Oomycetes are fungal-like, aquatic, eukaryotic microorganisms that belong to the stramenopiles–alveolates–Rhizaria supergroup (1). Oomycetes include the organisms of the genera Albugo, Aphanomyces, Bremia, Hyaloperonospora, Lagenidium, Peronospora, Phytophthora, Phytopythium, Plasmopara, Pythium and Saprolegnia (2, 3). Lifestyle and pathogenicity of the oomycetes are diverse. Many pathogenic oomycetes (e.g. Phytophthora and Pythium species) affect a broad range of plants and cause enormous economic loss each year (4). Some pathogenic oomycetes (e.g. Pythium insidiosum, Pythium aphanidermatum, Aphanomyces invadans, Saprolegnia parasitica and Lagenidium species) infect a variety of animals, including humans, and can lead to a deadly disease (5–10). No effective antimicrobial agent against oomycetes is available, making the control of infections caused by these organisms difficult and challenging.

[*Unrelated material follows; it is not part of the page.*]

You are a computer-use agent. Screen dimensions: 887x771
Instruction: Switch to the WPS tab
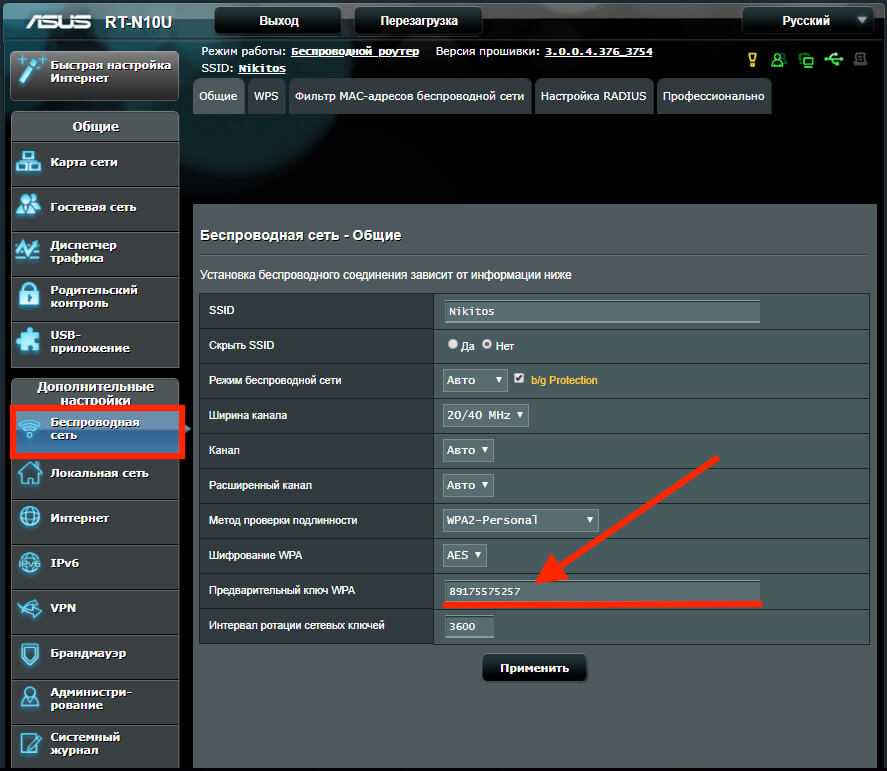266,97
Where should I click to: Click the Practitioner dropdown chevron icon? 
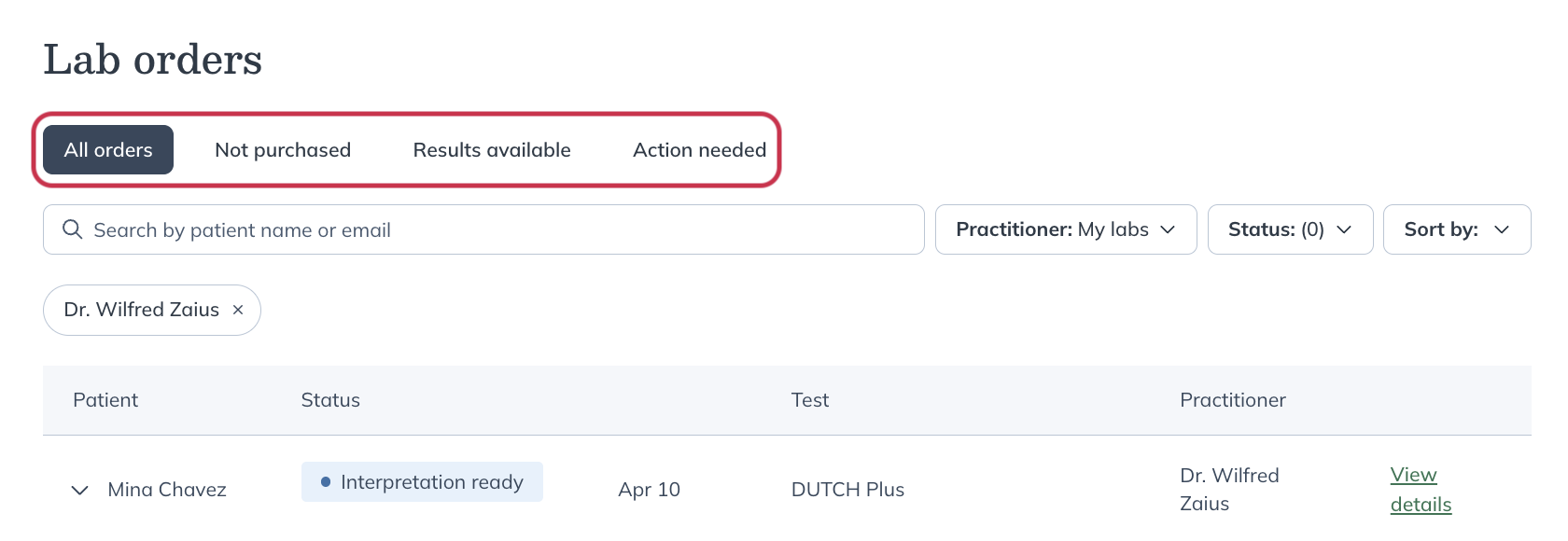1171,229
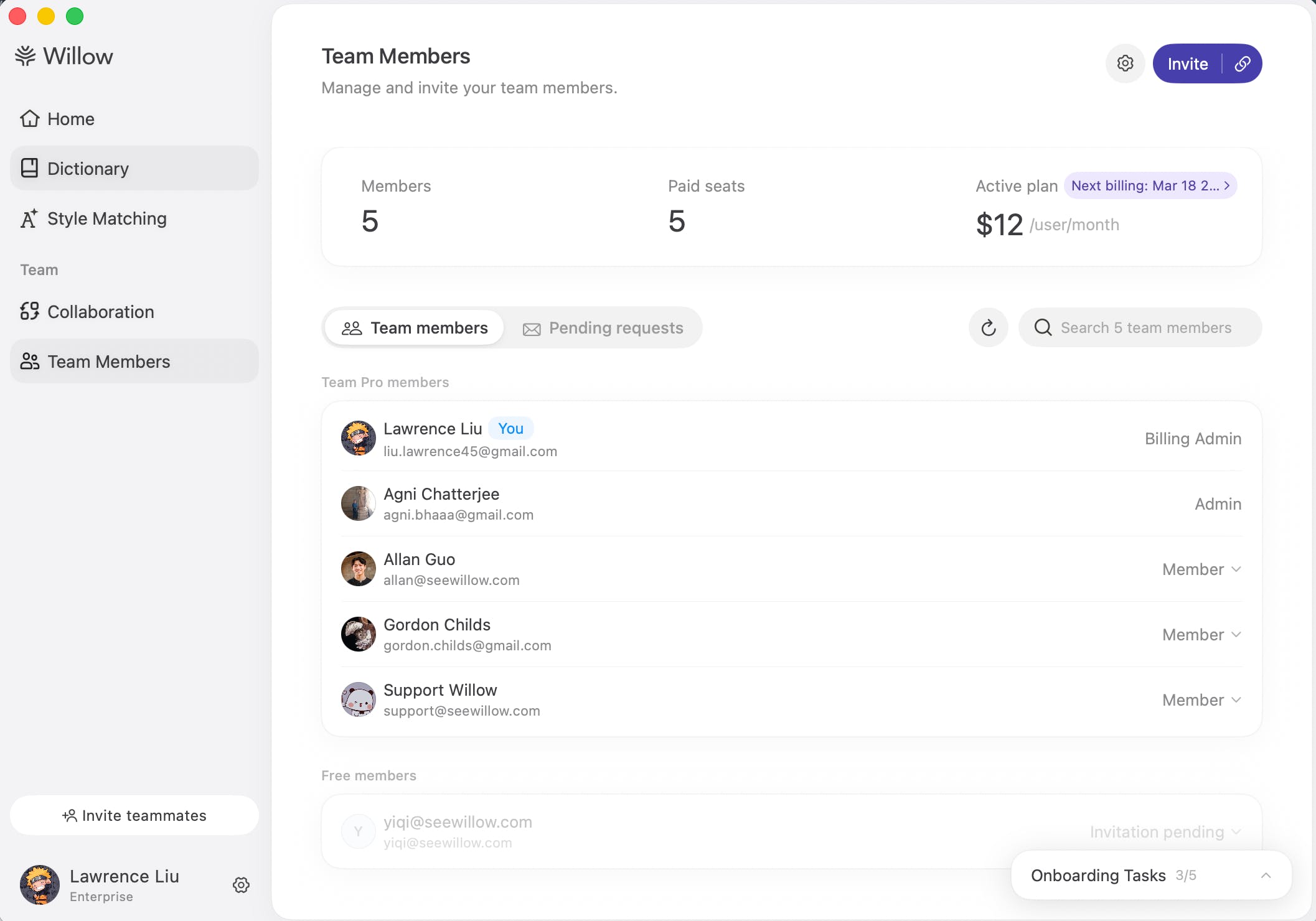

Genomes of many oomycetes have been sequenced and deposited in public repositories, such as the National Center for Biotechnology Information (NCBI), the DNA Data Bank of Japan and the European Bioinformatics Institute (6, 11–22). Availability of the genome data provides opportunities to explore biology, pathogenicity and evolution of oomycetes, which can lead to the discovery of a novel method for efficient control of the infections caused by these organisms. Comparative analyses of oomycete genomes must be performed to better understand the oomycete biology and virulence, as well as to identify conserved and biologically important proteins that are potential diagnostic and therapeutic targets of these organisms. An array of bioinformatic tools and well-trained personals are usually required for such complicated analyses. A few web-based tools, such as FungiDB (23) and EuMicrobeDBLite (24), have been developed for genomic analysis of oomycetes. These online tools provide bioinformatic features, which include sequence retrieval, basic local alignment search tool (BLAST) search engine, gene annotation, gene location and gene and protein architecture. However, a bioinformatic tool that facilitates the comparative genomic studies of oomycetes is still lacking.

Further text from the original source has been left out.